A syllable is live if it ends in a sonorant coda (/m n ŋ j w/) or has a long vowel in open position. A syllable is dead if it ends in an unreleased stop (/p̚ t̚ k̚/) or has a short vowel in open position. Live and dead syllables receive different tones even when the consonant class and tone mark are the same.


The tone matrix

This table gives the tone for every productive input combination. "—" marks combinations that do not occur in Standard Thai orthography (specifically, ◌๊ and ◌๋ are only productive on MC):

Effective class Syllable type Vowel length No mark ◌่ mai ek ◌้ mai tho ◌๊ mai tri ◌๋ mai jattawa
MC LIVE LONG MID LOW FALLING HIGH RISING
MC LIVE SHORT MID LOW FALLING HIGH RISING
MC DEAD LONG LOW LOW FALLING HIGH RISING
MC DEAD SHORT LOW LOW FALLING HIGH RISING
HC LIVE LONG RISING LOW FALLING
HC LIVE SHORT RISING LOW FALLING
HC DEAD LONG LOW LOW FALLING
HC DEAD SHORT LOW LOW FALLING
LC LIVE LONG MID FALLING HIGH
LC LIVE SHORT MID FALLING HIGH
LC DEAD LONG FALLING FALLING HIGH
LC DEAD SHORT HIGH FALLING HIGH

Mai tri and mai jattawa

The two rarer tone marks (◌๊ mai tri and ◌๋ mai jattawa) only appear on MC consonants in Standard Thai orthography. Their application to HC or LC onsets does not occur in native vocabulary and produces a DerivationError if encountered.


Worked examples

กา (crow): ก is MC, open syllable with long /aː/, no tone mark → MID tone. IPA: /kaː˧/

ข้าว (rice): ข is HC, ◌้ (mai tho), live syllable (ends in /w/) → FALLING tone. IPA: /kʰaːw˥˩/

น้ำ (water): น is LC, ◌้ (mai tho), live syllable → HIGH tone. IPA: /naːm˦˥/

รัก (love): ร is LC, dead syllable (ends in /k̚/), short vowel, no mark → HIGH tone. IPA: /rak̚˦˥/

สวัสดี (hello): สวัส is a three-character cluster. ส is HC; ว onset with short /a/, dead syllable → LOW tone. The final ดี: ด is MC, long /iː/, live syllable, no mark → MID tone.

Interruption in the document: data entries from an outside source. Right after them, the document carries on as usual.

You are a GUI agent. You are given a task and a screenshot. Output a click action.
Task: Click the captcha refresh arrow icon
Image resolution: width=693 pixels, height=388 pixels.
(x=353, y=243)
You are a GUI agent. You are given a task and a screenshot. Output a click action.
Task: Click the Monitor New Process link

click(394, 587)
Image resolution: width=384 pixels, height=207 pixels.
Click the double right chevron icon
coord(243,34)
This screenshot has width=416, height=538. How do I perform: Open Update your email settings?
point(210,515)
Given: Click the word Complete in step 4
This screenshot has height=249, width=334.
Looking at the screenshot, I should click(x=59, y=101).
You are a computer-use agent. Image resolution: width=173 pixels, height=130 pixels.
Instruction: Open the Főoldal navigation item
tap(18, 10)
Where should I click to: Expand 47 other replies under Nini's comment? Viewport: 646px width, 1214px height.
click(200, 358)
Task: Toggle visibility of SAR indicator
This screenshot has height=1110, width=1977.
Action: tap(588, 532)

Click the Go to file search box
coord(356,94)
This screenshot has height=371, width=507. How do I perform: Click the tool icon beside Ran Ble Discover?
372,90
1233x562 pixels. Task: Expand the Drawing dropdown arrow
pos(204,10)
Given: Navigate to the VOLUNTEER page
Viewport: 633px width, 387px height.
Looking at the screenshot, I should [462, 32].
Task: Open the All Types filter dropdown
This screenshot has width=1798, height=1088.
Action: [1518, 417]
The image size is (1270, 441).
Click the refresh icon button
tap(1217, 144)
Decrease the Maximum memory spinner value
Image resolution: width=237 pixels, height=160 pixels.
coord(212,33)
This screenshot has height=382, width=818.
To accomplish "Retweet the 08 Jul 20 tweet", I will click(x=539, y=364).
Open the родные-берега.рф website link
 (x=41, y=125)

Tone marks in the orthography

Four tone marks can appear in Thai writing, placed above the onset consonant (or above the coda when the onset takes an above vowel mark):

Mark Thai name Unicode
◌่ mai ek U+0E48
◌้ mai tho U+0E49
◌๊ mai tri U+0E4A
◌๋ mai jattawa U+0E4B

A syllable carries at most one tone mark. The tone mark overrides the "natural" tone that the class and syllable type would otherwise produce.


The effective class and tone

The tone matrix uses the effective class, not the intrinsic class of the onset letter. Two mechanisms can shift a syllable's effective class:

Leading ห: When a bare ห (HC) precedes an LC sonorant letter without any vowel between them, the sonorant's syllable is promoted to HC effective class. This explains why หน, หม, หว, หย, หง, หล, หร, หว all produce rising tones on live syllables (the HC unmarked-live pattern) rather than mid tones (the LC pattern).

Aksornam propagation: A bare HC or MC leader consonant (one character, no vowel) before an LC sonorant onset causes the following syllable to inherit the leader's class. This is how words like สมาน are handled: ส (HC leader) + มาน (LC sonorant onset /m/) → มาน takes HC effective class → rising tone.

Both mechanisms are implemented in the pipeline runner and recorded in the effective_class field of each Syllable.